Os três irmãos disseram: " Nós temos aqui duas outras arcas: uma tem o mar, a outra tem os campos e os montes... . Se os adultos do vosso país pudessem lembrar-se outra vez como é bonito o mundo e a natureza, certamente acabariam com a guerra."
 Os meninos de dentro da arca pediram: " - Tragam para aqui as outras arcas. Assim, podemos vê-las também !!! " E os três meninos começaram a puxar as arcas. Puxaram, puxaram, empurraram e puxaram, até ficarem as três muito encostadinhas. Os meninos que estavam dentro da arca bateram palmas de alegria. 
"- Vamos, vamos chamar os nossos pais, para que eles possam ver o mar e os campos. Como é tudo tão bonito !!!"

E começaram todos a visitar as arcas, até que já não se ouvia ninguém a chorar. É que no mar e no rio havia muitos peixes para comer, nas árvores muitos frutos para saborear  e na terra muitos legumes para cozinhar. Os adultos recomeçaram a construir as suas casas e as crianças a brincar umas com as outras, esquecidas do passado. Tomara que não se esqueçam completamente da guerra e dos seus malefícios, para que não voltem a cometer os mesmos erros...
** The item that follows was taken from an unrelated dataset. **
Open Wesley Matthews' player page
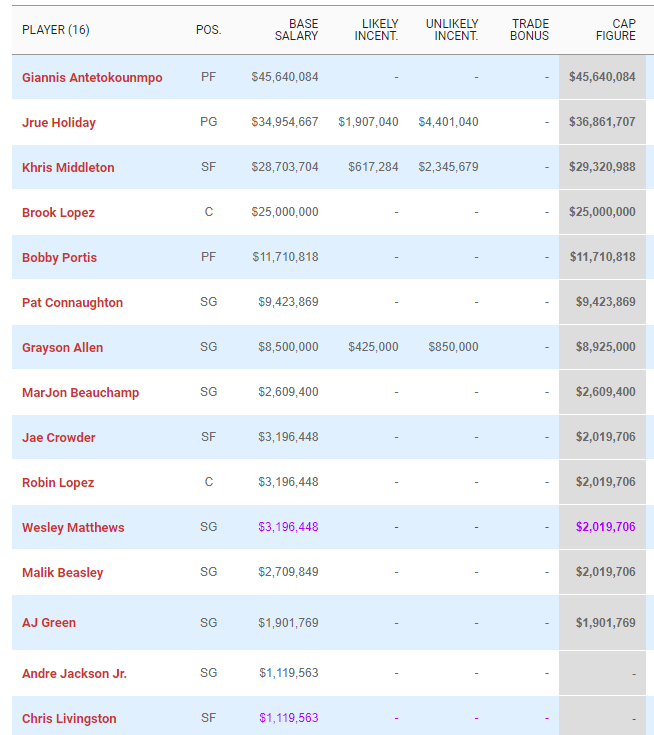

Com estes pensamentos, os três irmãos foram para casa, porque a mãe os estava a chamar.  Quando voltaram ao jardim, um pouco mais tarde, as arcas já não estavam lá e nunca mais as viram. Também não tinha importância, porque no mundo deles ainda havia mar, terra, rios, montes e montanhas; flores de todas as cores, passarinhos com muitos trinados diferentes e outras coisas tão boas.. E um mundo novo a descobrir todos os dias.

Célia Ascenso, 1999

Esta história foi escrita há muitos anos,
tinha ainda apenas três filhos, 
e arcas cheias de sonhos.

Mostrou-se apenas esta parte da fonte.